Le changement se mesure déjà à travers les usages. Près de la moitié des clients de l’offre Cargo de Yango se disent utilisateurs quotidiens, tandis qu’une proportion équivalente l’emploie plusieurs fois par semaine. Derrière ces chiffres, on retrouve une multitude de secteurs : boutiques de meubles, fleuristes, vendeurs d’électronique, restaurateurs ou décorateurs. Autant d’entrepreneurs qui peuvent désormais expédier un produit en quelques clics, avec une tarification connue à l’avance et un suivi en temps réel. Pour eux, le service n’est plus seulement un outil logistique, mais une extension de leur activité commerciale.
Cette entreprise technologique mondiale, à l’origine du service de VTC bien connu, a développé en Côte d’Ivoire une offre complète de livraison digitale. Express à moto pour les petits colis et documents urgents, voitures pour les volumes moyens, Cargo pour les articles encombrants, et depuis juin 2025, un service interurbain permettant d’expédier un colis le lendemain dans sept villes (Bouaké, Yamoussoukro, Korhogo, San Pedro, Daloa). Cette diversification crée une solution accessible aux restaurateurs comme aux commerçants, aux PME urbaines comme à celles qui travaillent sur plusieurs villes.

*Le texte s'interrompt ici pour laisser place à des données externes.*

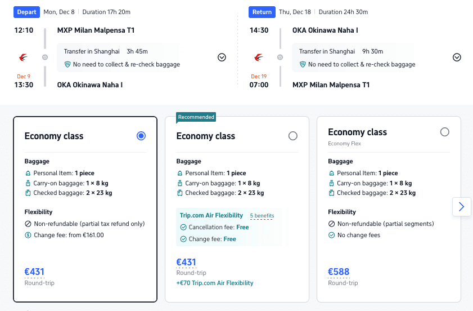Show more fare options with right arrow
473x311 pixels.
click(461, 207)
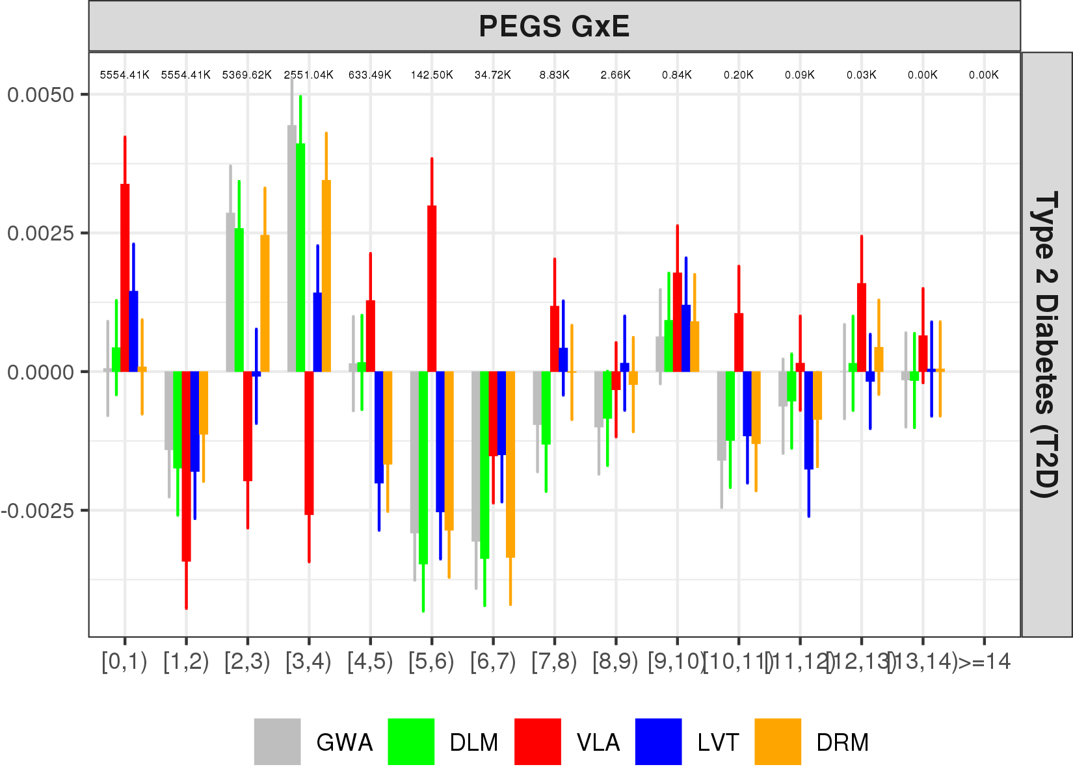This screenshot has width=1073, height=780.
Task: Click the gray GWA legend swatch
Action: point(277,742)
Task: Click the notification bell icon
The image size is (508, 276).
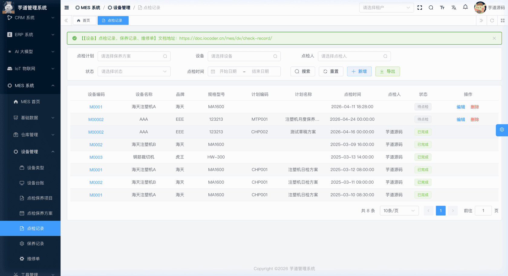Action: coord(465,7)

Au-delà de la commodité, les conséquences économiques sont notables. Le marché de la logistique en Côte d’Ivoire reste fragmenté et dépendant de solutions artisanales. En offrant une infrastructure digitale à prix compétitif, la plateforme contribue à formaliser un secteur clé. Elle réduit les pertes pour les commerçants, améliore la ponctualité des livraisons et permet aux consommateurs d’avoir confiance dans le processus. À terme, cette fiabilité devient un facteur de fidélisation et de croissance pour les petites entreprises, qui gagnent en réputation auprès de leur clientèle.

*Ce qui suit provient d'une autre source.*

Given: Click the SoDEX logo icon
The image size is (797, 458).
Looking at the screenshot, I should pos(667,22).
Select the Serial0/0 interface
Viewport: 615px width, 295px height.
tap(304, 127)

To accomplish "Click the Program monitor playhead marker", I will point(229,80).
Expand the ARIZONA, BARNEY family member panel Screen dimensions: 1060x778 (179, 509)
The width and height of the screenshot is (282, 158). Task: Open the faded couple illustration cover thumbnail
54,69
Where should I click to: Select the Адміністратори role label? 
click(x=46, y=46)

Dans un pays où les PME représentent près de 98 % des entreprises et assurent plus de 20 % du PIB, le pari est clair : accompagner les acteurs économiques les plus dynamiques en leur offrant un levier de compétitivité inédit. Abidjan, en accueillant depuis 2025 le bureau régional africain de Yango, devient ainsi un centre névralgique pour la modernisation logistique du continent.
Pour les entrepreneurs ivoiriens, la livraison n’est plus un casse-tête. Ce qui relevait hier de l’improvisation s’est transformé en atout stratégique. Dans un environnement économique de plus en plus compétitif, l’alliance entre petites entreprises et solutions digitales ouvre la voie à une nouvelle ère : celle où la rapidité et la fiabilité de la logistique deviennent enfin accessibles à tous.